GoingStick (basically the higher the number the faster the surface) at 8am:
Stands’ side: 8.9
Centre: 8.5
Far side: 8.7
Round: 7.1
Good morning. Before we get to the action on the track all the talk yesterday in the real world outside the “Ascot bubble” was about the fact that the Princess of Wales became a non-runner “at the last minute” after she was announced as part of the royal procession at 12 noon as is traditional by Ascot, only for the track to hastily send out a revised list of who was going to be in the royal carriages with Catherine not among those involved about 20 minutes later. It appears human error was the likely cause of the confusion, not a last-minute decision as it appeared to be at lunchtime yesterday with the two lists being sent out so close to each other.
The Telegraph’s royal watcher Hannah Furness states this morning that “in the hours ahead of the procession Kensington Palace confirmed that the Princess would be unable to attend” and a clue as to why that was correct was contained in the Daily Mail this morning with Royal Editor Hannah English stating “it was a case of crossed wires”. “It is understood an ‘inaccurate version of the list’ was ‘issued in error’”, she added.

Preamble
Greg Wood
Welcome to Ascot on what the track itself likes to call the third day of the Royal meeting, and everyone else knows and loves as Ladies’ Day, with the Gold Cup as the centrepiece of the action at 4.20pm (all times BST).

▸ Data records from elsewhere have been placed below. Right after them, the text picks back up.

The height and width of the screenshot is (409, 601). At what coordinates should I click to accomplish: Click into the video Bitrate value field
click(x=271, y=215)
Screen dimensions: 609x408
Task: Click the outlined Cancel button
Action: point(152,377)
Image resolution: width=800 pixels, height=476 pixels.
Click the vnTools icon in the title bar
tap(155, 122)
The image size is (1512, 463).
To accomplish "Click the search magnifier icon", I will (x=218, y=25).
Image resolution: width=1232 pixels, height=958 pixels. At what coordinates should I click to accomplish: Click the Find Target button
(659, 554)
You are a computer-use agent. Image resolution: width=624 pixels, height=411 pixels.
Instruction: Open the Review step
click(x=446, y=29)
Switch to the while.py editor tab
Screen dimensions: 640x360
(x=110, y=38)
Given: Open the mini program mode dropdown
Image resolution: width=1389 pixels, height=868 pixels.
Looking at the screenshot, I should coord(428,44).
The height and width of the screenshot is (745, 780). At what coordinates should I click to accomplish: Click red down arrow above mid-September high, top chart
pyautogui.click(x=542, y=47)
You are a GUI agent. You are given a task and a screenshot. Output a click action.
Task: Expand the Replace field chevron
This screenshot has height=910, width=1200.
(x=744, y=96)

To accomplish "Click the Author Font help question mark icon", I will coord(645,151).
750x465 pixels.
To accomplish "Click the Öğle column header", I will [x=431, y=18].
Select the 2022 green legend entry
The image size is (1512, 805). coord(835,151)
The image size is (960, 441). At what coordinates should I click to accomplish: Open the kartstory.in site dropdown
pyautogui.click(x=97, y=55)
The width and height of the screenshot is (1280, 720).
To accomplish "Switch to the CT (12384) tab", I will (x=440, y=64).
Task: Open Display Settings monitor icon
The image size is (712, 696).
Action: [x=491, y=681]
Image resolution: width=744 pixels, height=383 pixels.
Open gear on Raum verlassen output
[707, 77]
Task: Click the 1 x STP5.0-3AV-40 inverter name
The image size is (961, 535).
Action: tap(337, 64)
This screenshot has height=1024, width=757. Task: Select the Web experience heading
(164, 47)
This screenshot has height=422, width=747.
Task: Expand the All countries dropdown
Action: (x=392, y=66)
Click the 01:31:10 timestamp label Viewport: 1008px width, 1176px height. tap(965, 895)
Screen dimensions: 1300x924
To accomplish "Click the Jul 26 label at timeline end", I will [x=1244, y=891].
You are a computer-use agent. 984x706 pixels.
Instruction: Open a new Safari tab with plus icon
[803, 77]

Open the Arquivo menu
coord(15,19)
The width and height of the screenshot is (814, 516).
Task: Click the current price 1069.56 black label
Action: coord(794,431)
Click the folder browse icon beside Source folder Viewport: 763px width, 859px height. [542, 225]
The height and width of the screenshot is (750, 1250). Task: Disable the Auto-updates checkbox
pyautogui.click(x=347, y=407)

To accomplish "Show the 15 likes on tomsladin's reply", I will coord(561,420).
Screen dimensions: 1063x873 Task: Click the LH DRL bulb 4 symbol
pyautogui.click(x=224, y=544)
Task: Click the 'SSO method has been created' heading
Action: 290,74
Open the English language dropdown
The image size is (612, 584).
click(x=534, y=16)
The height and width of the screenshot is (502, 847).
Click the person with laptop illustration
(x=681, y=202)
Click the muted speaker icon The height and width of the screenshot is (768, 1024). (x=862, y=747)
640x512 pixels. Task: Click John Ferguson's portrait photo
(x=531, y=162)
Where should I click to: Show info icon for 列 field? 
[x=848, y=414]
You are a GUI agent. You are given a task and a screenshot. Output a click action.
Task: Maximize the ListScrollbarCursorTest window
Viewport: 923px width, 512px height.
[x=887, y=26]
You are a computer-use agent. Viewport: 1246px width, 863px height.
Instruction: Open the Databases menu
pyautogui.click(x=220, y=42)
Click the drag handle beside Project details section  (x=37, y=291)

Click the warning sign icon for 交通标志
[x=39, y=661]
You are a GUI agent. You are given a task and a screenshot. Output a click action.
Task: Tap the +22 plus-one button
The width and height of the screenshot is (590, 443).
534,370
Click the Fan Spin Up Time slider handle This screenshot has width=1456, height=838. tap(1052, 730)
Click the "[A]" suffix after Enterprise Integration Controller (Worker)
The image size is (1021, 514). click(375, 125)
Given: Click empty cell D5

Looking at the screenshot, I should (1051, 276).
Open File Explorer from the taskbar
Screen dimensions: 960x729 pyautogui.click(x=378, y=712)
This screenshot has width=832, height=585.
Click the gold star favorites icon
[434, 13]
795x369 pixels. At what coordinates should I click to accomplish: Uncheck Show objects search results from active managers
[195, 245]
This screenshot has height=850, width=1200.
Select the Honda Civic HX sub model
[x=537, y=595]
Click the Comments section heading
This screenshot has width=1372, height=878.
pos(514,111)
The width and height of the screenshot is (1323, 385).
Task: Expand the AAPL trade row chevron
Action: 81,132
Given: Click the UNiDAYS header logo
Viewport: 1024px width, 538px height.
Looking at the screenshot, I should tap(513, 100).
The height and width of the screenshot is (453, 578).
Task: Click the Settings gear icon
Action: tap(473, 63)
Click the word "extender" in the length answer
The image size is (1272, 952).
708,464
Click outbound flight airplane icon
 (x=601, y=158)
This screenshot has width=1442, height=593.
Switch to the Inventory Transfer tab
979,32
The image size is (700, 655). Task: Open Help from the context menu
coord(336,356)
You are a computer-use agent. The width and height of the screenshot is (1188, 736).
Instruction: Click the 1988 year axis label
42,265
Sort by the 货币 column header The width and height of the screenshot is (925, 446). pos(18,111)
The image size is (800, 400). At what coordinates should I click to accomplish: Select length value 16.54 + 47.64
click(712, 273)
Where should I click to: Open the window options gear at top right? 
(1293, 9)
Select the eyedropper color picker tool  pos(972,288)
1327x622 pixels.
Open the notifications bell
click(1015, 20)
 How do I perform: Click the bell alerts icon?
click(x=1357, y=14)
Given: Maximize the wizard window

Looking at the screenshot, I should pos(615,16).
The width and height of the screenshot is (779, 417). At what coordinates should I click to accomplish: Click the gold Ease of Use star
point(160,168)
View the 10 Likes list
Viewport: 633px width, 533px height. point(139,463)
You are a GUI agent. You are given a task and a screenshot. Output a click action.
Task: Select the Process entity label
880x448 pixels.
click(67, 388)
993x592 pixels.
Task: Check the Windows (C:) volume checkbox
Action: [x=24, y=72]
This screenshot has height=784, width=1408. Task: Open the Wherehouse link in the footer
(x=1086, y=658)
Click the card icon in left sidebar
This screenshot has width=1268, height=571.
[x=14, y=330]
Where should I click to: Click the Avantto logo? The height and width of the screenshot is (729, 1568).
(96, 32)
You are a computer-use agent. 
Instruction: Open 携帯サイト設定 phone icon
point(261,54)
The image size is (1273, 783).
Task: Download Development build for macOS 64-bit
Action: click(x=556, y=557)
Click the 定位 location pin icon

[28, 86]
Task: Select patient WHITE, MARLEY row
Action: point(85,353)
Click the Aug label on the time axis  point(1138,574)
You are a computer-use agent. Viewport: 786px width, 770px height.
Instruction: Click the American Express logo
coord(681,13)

I must confess that I’d been racing at the Royal meeting for nigh on 40 years without realising that while courses the length and breadth of Britain have jumped on the bandwagon and branded one day each summer as their “Ladies’ Day”, Ascot has never had an official one and probably never will.
“We don’t have a Ladies’ Day, believe it or not, and we never have,” Nick Smith, the track’s director of racing and public affairs, told me last week. “It’s not in any marketing, it’s not promoted as Ladies’ Day, it’s the public that have called it Ladies’ Day.
“There’s never been a “best-dressed” competition, it’s more of an organic fashion show because that’s what the best milliners and couture houses in the world want it to be. We have a ‘Look Book’, but that’s very much to showcase modern styles which are within the dress code.”

From my perspective at least, the Look Book would have been more use than the form book in terms of finding winners over the first two days of the meeting, but I remain unbowed with more than half of the Royal meeting still in front of us and I’m very keen on the chance of up-and-coming French stayer Candelari in the Gold Cup itself. Illinois, another four-year-old, is likely to set off as favourite, while the veteran Trawlerman is also prominent in the betting.
Elsewhere on the card, one of the big Aidan O’Brien bankers of the week, Charles Darwin, is currently a shade of odds-on for the opening Norfolk Stakes at 2.30pm, Catalina Delcarpio and Serenity Prayer are vying for favouritism in the Ribblesdale Stakes at 3.40pm and a daunting field of 29 runners will thunder down the straight course in the Britannia Handicap at 5pm.
The official going at Ascot remains as it was yesterday evening, ie good-to-firm on the straight course and good-to-firm, good in places on the round and the live blog, as ever, will be your guide through all the action from first to last.